Prossegui até a próxima loja a duas quadras de distância. Jasper precisava de sapatos; pelo menos três pares de sapatos. Ele parecia uma gárgula sentindo dor quando um humano apavorado mediu o tamanho do seu pé. Seu rosto estava tão enfurecido que o humano estava tremendo excessivamente para tirar as medidas de Jasper. Eu acabei tendo que ajudar.

“Apenas traga os pares que eu pedir, e eu vou ajudá-lo com eles,” eu ordenei ao jovem garoto que tremia. Escolhi uma dúzia de sapatos de estilos e funções variadas enquanto Jasper me observava com um olhar duro.

“Eu só uso sapatos quando preciso, e eu não consigo usar mais de um par de cada vez. Por que eu precisaria de mais de um par?”

“Você não precisa,” concordei, “mas tê-los por perto vai ser prático. Além disso, e se um par ficar molhado?”

“Eu vou descalço. Meus pés são muito mais fortes do que qualquer um desses sapatos.”

“Sim, mas aí você vai se sujar e as barras da sua calça vão ficar gastas.”

“Ugh! Deus me proteja de gastar minhas calças! Ok, me escolha um par de botas. Contente?”

“Isso pode não ser o suficiente.”

“Eu não posso acreditar nisso,” ele choramingou para o teto, olhando para os céus por ajuda.

“Ninguém lá de cima vai te ajudar,” provoquei. “Relaxe. De novo. Por favor. Vamos comprar só dois pares de cada estilo para você, e aí você vai estar bem preparado.”

Jasper se jogou com força contra o encosto da cadeira, rachando a madeira. “Ok,” ele rosnou alto.

Dois clientes alarmaram-se com o barulho e recuaram quando ouviram o rosnado.

“Cuidado. Você vai assustar os outros clientes,” eu sibilei para ele.

“Normalmente, eu iria jantar os outros clientes,” ele disparou de volta.

Ele parecia um bebê enorme sentado lá numa cadeira quebrada com os braços cruzados, e no seu rosto uma tentativa de aprender a fazer biquinho.
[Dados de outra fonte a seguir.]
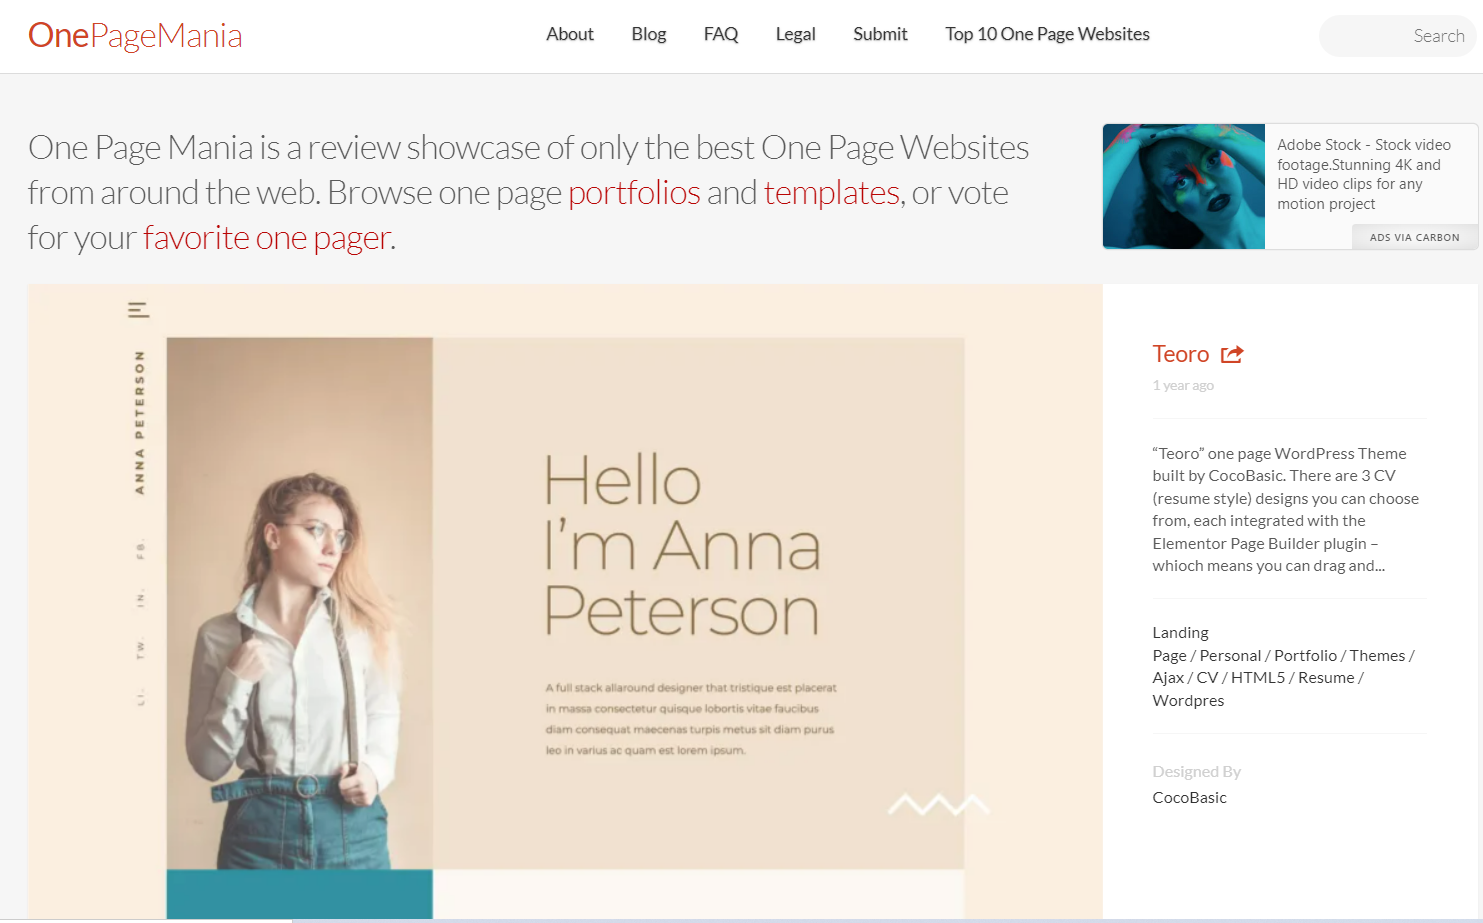The image size is (1483, 923).
Task: Select the Legal menu item
Action: 796,34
Eu ri apesar de tudo.

“Isso é engraçado?”

“Bem, um pouco. Eu nunca pensei que comprar sapatos pudesse ser uma fonte de tanto tormento. “

“Você não faz ideia,” ele disse obscuro.

“Quanto mais você brigar, mais tempo isso vai levar.”

“Isso era o que eles diziam também, durante a Inquisição,” ele resmungou.
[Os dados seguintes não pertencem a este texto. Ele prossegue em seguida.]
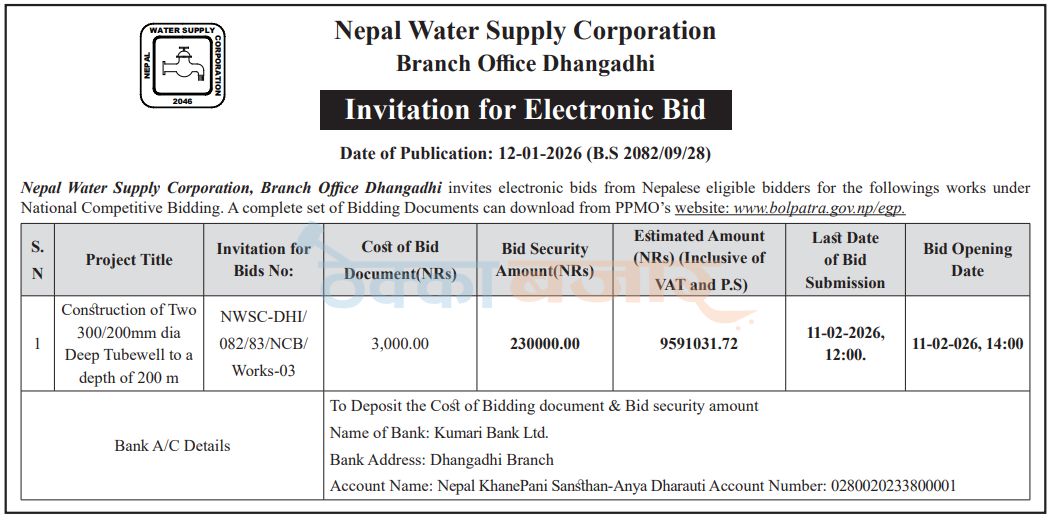
Task: Click the Deep Tubewell project title cell
Action: 129,343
Ele levou quase meia hora antes de, emburrado, escolher quatro pares de sapato e sair da loja a passos largos. Ele me agradeceria mais tarde.

Na terceira loja, ele estava quieto e aparentemente resignado com o seu destino. Ele simplesmente ficou parado enquanto eu lhe passava várias calças e bermudas. Então ele caminhou cabisbaixo de volta para provador e as experimentou para eu avaliar.

“Você age como um santo martirizado,” eu disse frustrada.

“Por que será?”

“Comprar calças não é uma forma de punição, Jasper. É normal.”

“Não é o ato de comprar roupas que me incomoda; é a enorme quantidade de tempo e a montanha de peças. Você tem noção de que isso é o bastante para me manter vestido por no mínimo um ano,” ele protestou. Ele tinha agora seis pares de calças sociais e bermudas. Essas exigiriam minha experiência para serem apropriadamente ajustadas.

“Só se você tomar boa conta delas. Certifique-se de só caçar com as calças pesadas de sarja e as camisas de poliéster. Essas vão durar algum tempo, mas só se forem limpas e lavadas.”

“Lavadas? Você está falando sério? Você lava suas roupas?”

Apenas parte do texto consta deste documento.